**YOUR TASK**
Copy out each of the lines below exactly as they appear.
BEGIN INFORMATION GIVEN
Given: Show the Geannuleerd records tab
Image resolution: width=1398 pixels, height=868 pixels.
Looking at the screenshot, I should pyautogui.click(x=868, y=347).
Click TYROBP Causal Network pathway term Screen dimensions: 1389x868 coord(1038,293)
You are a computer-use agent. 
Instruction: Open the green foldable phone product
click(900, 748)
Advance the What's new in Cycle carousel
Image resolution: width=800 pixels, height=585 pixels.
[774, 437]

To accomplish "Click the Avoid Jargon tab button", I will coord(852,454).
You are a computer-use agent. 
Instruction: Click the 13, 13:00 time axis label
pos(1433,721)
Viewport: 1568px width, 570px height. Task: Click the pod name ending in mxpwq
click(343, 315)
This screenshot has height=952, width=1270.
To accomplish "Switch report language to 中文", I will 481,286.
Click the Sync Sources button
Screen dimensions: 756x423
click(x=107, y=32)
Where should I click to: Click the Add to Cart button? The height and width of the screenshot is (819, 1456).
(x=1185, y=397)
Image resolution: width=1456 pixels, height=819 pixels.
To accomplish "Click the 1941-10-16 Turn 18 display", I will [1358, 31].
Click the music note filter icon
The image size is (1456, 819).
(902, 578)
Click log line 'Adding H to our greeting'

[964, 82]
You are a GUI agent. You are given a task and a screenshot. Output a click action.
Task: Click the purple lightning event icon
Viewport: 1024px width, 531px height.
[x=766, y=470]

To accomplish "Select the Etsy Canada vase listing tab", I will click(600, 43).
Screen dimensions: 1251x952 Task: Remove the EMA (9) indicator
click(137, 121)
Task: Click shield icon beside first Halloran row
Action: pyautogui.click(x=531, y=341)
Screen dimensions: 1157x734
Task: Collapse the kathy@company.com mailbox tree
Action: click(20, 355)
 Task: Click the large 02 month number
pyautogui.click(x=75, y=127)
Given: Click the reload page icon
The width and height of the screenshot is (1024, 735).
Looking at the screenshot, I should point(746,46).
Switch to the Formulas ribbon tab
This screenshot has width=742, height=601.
END INFORMATION GIVEN
**ANSWER IN FULL**
Given: Show the Geannuleerd records tab
Image resolution: width=1398 pixels, height=868 pixels.
Looking at the screenshot, I should pyautogui.click(x=868, y=347).
Click TYROBP Causal Network pathway term Screen dimensions: 1389x868 coord(1038,293)
You are a computer-use agent. 
Instruction: Open the green foldable phone product
click(900, 748)
Advance the What's new in Cycle carousel
Image resolution: width=800 pixels, height=585 pixels.
[774, 437]

To accomplish "Click the Avoid Jargon tab button", I will coord(852,454).
You are a computer-use agent. 
Instruction: Click the 13, 13:00 time axis label
pos(1433,721)
Viewport: 1568px width, 570px height. Task: Click the pod name ending in mxpwq
click(343, 315)
This screenshot has height=952, width=1270.
To accomplish "Switch report language to 中文", I will 481,286.
Click the Sync Sources button
Screen dimensions: 756x423
click(x=107, y=32)
Where should I click to: Click the Add to Cart button? The height and width of the screenshot is (819, 1456).
(x=1185, y=397)
Image resolution: width=1456 pixels, height=819 pixels.
To accomplish "Click the 1941-10-16 Turn 18 display", I will [1358, 31].
Click the music note filter icon
The image size is (1456, 819).
(902, 578)
Click log line 'Adding H to our greeting'

[964, 82]
You are a GUI agent. You are given a task and a screenshot. Output a click action.
Task: Click the purple lightning event icon
Viewport: 1024px width, 531px height.
[x=766, y=470]

To accomplish "Select the Etsy Canada vase listing tab", I will click(600, 43).
Screen dimensions: 1251x952 Task: Remove the EMA (9) indicator
click(137, 121)
Task: Click shield icon beside first Halloran row
Action: pyautogui.click(x=531, y=341)
Screen dimensions: 1157x734
Task: Collapse the kathy@company.com mailbox tree
Action: click(20, 355)
 Task: Click the large 02 month number
pyautogui.click(x=75, y=127)
Given: Click the reload page icon
The width and height of the screenshot is (1024, 735).
Looking at the screenshot, I should point(746,46).
Switch to the Formulas ribbon tab
This screenshot has width=742, height=601.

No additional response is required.